Posted by Larry Doyle on November 23, 2009 12:27 PM |

Band-aids, quick fixes, partisan posturing, and the like will do little to address the structural and cultural deficiencies which played into our current economic crisis.

High five to SH for sharing a report (a link to the full report is provided at the end of this post) by Harvard Business School’s William A. Sahlman entitled “Management and the Financial Crisis (We have met the enemy and he is us…).” Sahlman does an outstanding job of pinpointing five critical components of firms and institutions that failed during this crisis. At the end of this post I have provided a link to Mr. Sahlman’s 35-page report, but allow me to provide some highlights.

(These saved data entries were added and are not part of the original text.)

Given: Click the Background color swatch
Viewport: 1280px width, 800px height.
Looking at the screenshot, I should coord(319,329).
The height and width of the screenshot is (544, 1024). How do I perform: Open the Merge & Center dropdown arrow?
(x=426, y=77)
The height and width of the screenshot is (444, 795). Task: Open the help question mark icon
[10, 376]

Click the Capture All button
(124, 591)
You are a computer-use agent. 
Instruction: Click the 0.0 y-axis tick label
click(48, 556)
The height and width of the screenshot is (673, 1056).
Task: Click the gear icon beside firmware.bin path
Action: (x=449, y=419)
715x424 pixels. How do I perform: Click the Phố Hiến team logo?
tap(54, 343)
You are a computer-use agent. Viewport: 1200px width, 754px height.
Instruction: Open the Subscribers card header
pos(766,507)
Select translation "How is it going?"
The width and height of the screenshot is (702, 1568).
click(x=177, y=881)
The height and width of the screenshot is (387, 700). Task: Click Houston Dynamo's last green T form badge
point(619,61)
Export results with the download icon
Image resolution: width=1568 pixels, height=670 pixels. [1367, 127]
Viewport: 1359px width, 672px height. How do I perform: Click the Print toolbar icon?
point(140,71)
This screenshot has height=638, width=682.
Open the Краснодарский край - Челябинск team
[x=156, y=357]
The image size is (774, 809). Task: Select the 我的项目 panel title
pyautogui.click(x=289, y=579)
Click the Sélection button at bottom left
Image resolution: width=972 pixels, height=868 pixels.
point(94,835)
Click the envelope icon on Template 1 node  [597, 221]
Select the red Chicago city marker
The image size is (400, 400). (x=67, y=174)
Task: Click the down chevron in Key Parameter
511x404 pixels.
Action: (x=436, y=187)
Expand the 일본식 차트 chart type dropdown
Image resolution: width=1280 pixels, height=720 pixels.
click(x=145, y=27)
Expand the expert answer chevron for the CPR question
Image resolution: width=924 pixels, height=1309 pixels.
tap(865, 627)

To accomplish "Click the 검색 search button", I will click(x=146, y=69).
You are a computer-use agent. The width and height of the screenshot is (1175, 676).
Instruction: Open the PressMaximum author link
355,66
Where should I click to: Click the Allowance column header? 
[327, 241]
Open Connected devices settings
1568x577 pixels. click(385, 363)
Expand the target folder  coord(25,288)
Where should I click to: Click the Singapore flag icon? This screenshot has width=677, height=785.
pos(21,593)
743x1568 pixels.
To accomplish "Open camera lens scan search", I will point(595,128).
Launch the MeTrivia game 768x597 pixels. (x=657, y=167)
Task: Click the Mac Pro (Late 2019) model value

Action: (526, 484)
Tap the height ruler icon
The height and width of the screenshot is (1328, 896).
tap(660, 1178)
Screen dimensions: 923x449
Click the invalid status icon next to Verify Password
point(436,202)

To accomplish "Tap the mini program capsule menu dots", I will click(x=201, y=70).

Sahlman writes:

I assert that most of the problems evidenced so prominently during this financial crisis can be traced to failures in five related managerial systems inside each major private and public actor in the financial markets:
 Incentives – how risk and reward are shared; how people behave if they act in their own perceived best interests given the structure of pecuniary and non‐pecuniary payoffs
 Control & Information Technology – how limits are placed on behavior; how information is captured and shared; how risk and reward are measured and how those assessments affect tactics and strategy
 Accounting – how managers choose accounting policies; how managers measure economic profits & losses, as distinct from GAAP profits and losses
 Human Capital – the process by which people with certain characteristics (skill, experience, networks, character, and attitude) are attracted and managed or encouraged to leave any organization
 Culture – the values that guide individual and group decisions

While Sahlman thoroughly reviews these five factors and how they misfired in a number of failed institutions, he goes one step further in addressing why they misfired. I commend him for it. He writes:

Sadly, there seem to be few new lessons from this crisis. What happened recently has happened before though perhaps not at the same scale. There were some unique contextual factors that created and sustained a larger and more pervasive than average financial bubble, but the underlying managerial failures were no different than in previous episodes of financial excess. Managers made dangerous and foolish decisions, consumers and investors engaged in risky behavior, and regulators were ineffective. Greed played a role but the bigger problem was incompetence.

There you go. At long last somebody calling our corporate and political leaders on the carpet for the greatest shortcoming of all, that is, their competence.

Why do you think the incumbents in Washington and state capitols are so nervous? The public is starting to realize and appreciate that many of our so-called leaders in both the private and public sectors are simply not all that competent.

Thank you Mr. Sahlman for telling it like it is, and thank you SH for sharing this piece with me.